Rachid Merdassi se demande : quelles réformes faut-il apporter à l’outil diplomatique tunisien pour qu’il puisse faire face aux défis de la diplomatie tunisienne post révolutionnaire.


Répondant à l’appel du devoir et animé par cette fierté d’appartenir à ce petit pays qui vient de surprendre le monde en provoquant un séisme politique dont l’onde de choc s’est fait ressentir jusqu’aux confins de la Chine, j’ai entamé ma petite marche déterminée vers l’ambassade de Tunisie à Londres pour m’enregistrer sur les listes électorales en vue du vote prochain pour l’élection de l’Assemblée constituante, moi qui n’ait voté qu’une seule fois dans ma vie, contraint par ma fonction et qui, manque de pot, a coïncidé avec l’épisode des fameuses enveloppes transparentes.
L’ambassade de Tunisie à Londres occupe un bâtiment imposant, de style victorien et situé en face du fameux Hyde Park, réputé pour son Speaker’s Corner (Coin des orateurs), où, depuis 1872, le peuple est autorisé à parler de n’importe quel sujet politique, religieux ou autre, sous la protection bienveillante et amusée d’un agent de l’ordre de sa gracieuse majesté qui veille sur la sécurité des orateurs, fussent-ils anti monarchistes.

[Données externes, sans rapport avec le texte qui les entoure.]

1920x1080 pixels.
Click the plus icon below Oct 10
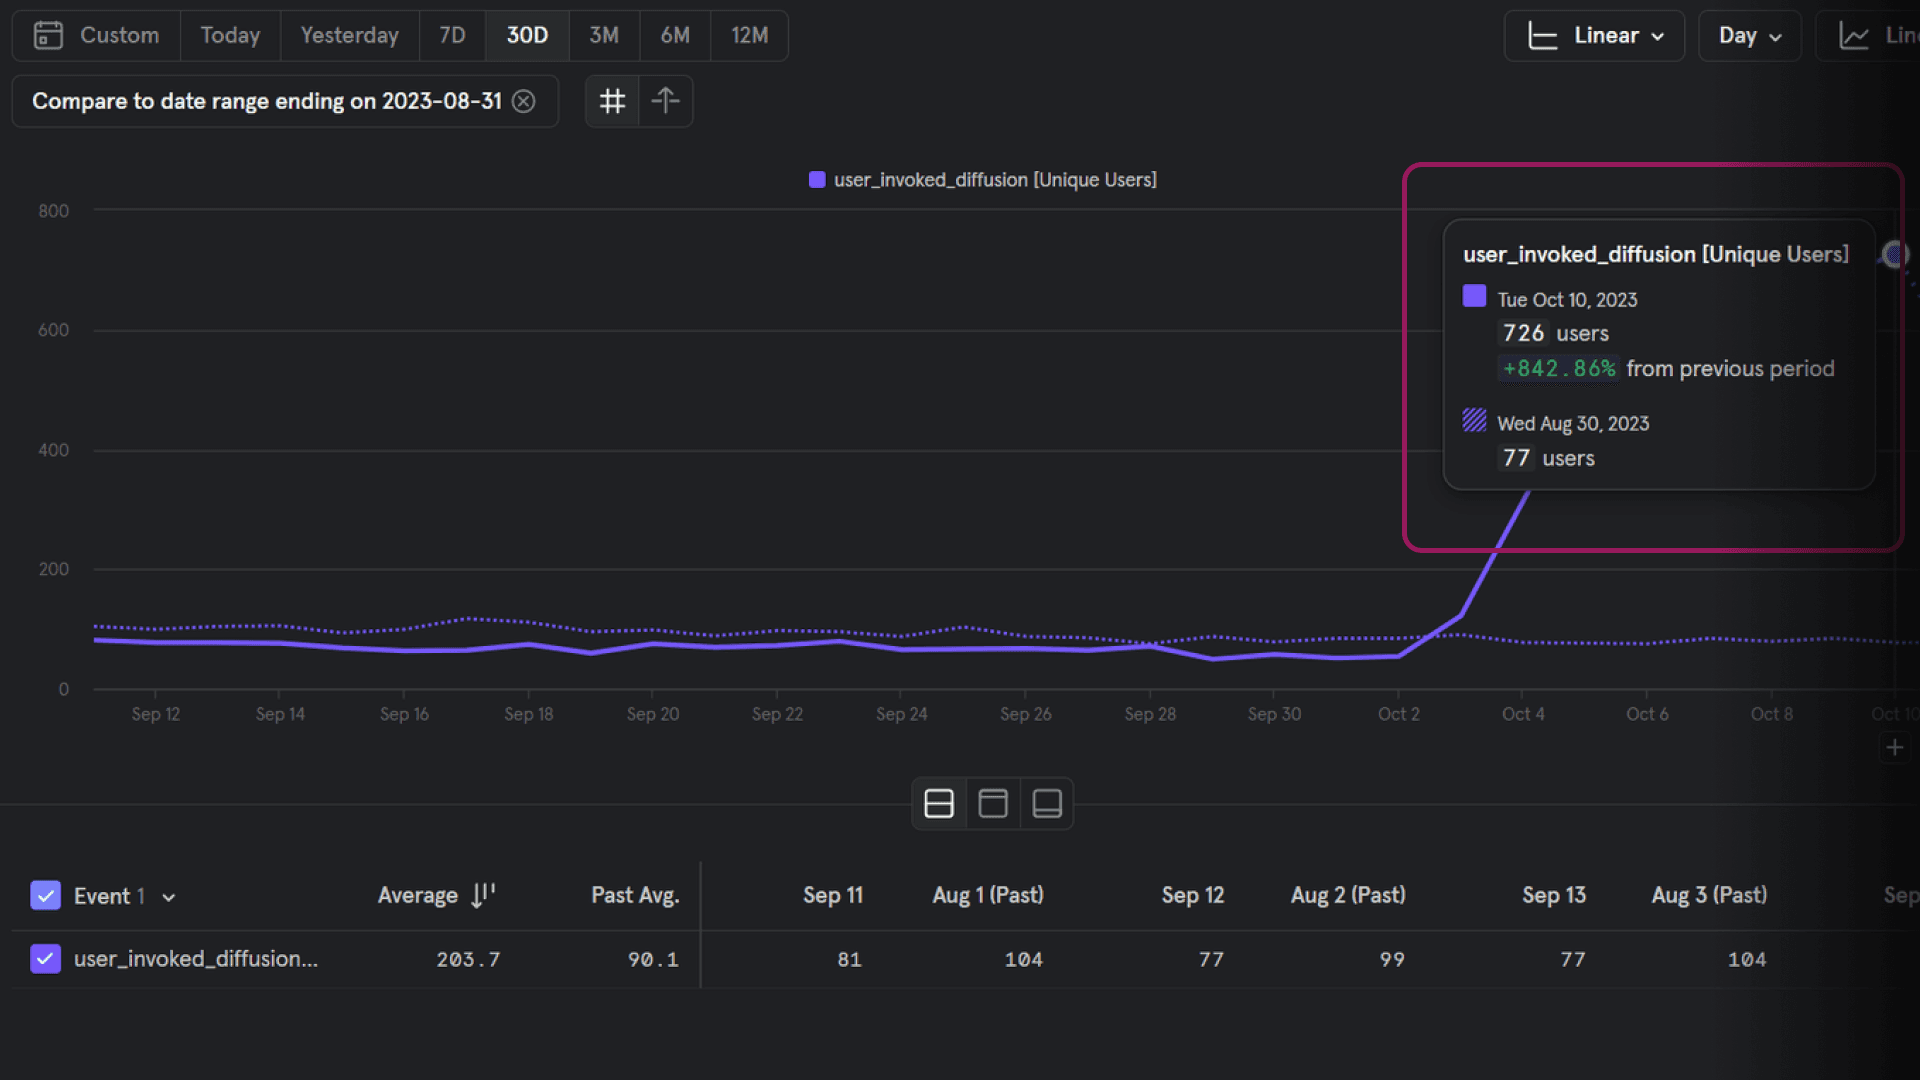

Il faut descendre au sous- sol!
Quand vous en êtes à votre première visite à notre ambassade, vous-vous sentez soudainement rempli de ce sentiment mitigé, d’une part cette fierté indéfinissable, qui frise l’exaltation, à la vue de ce beau bâtiment imposant qui fait honneur au pays et témoigne du souci des autorités à soigner  une image de marque qui a longtemps mystifié les Occidentaux et fait le «black out» sur toutes les exactions  et dérives de nos dictateurs, et d’autre part, ce sentiment de crainte et de répulsion à la vue de tout ce qui symbolisait l’ancien régime et qui a hanté les Tunisiens pendant plus d’un demi siècle.
Vous avancez d’un pas hésitant, tel un personnage de Kafka, vers la porte d’entrée  et appuyez sur une touche de l’interphone pour vous annoncer et la une voix vous accueille pour vous signaler qu’il ne s’agit pas de la bonne porte et que, pour tout ce qui est des affaires consulaires, il faut descendre au sous- sol par l’escalier de service à votre gauche, et là vous sentez soudainement toute cette belle illusion s’effondrer et vous-vous retrouvez, malgré vous, rappelé à cette dure réalité, qui a longtemps caractérisé les rapports entre le Tunisien et l’administration dans ce qu’elle a de négatif.
Vous descendez donc à contre cœur l’escalier étroit en acier, comme si chaque marche franchie correspondait à une dégradation lente et inexorable de votre dignité, au cœur même de la plus vieille démocratie d’Europe, et tout en maudissant cette fatalité qui veut que nos responsables trouvent ce genre de situation normale dès lors qu’il s’agit de leurs concitoyens qu’ils jugent indignes de meilleures conditions d’accueil et de service, eu égard à leur éloignement du pays et à leur apport à l’économie nationale.
Une pièce exiguë et à peine vaste pour contenir dix personnes assises et debout  sert de salle de réception et d’attente, séparée par une cloison-comptoir derrière laquelle s’affaire comme il peut le sempiternel si ...  condamné à ce poste depuis  presque 25 ans pour le seul tort d’être ce qu’on appelle un recruté local et, de ce fait, dépourvu de toute aspiration ou droit à une quelconque promotion.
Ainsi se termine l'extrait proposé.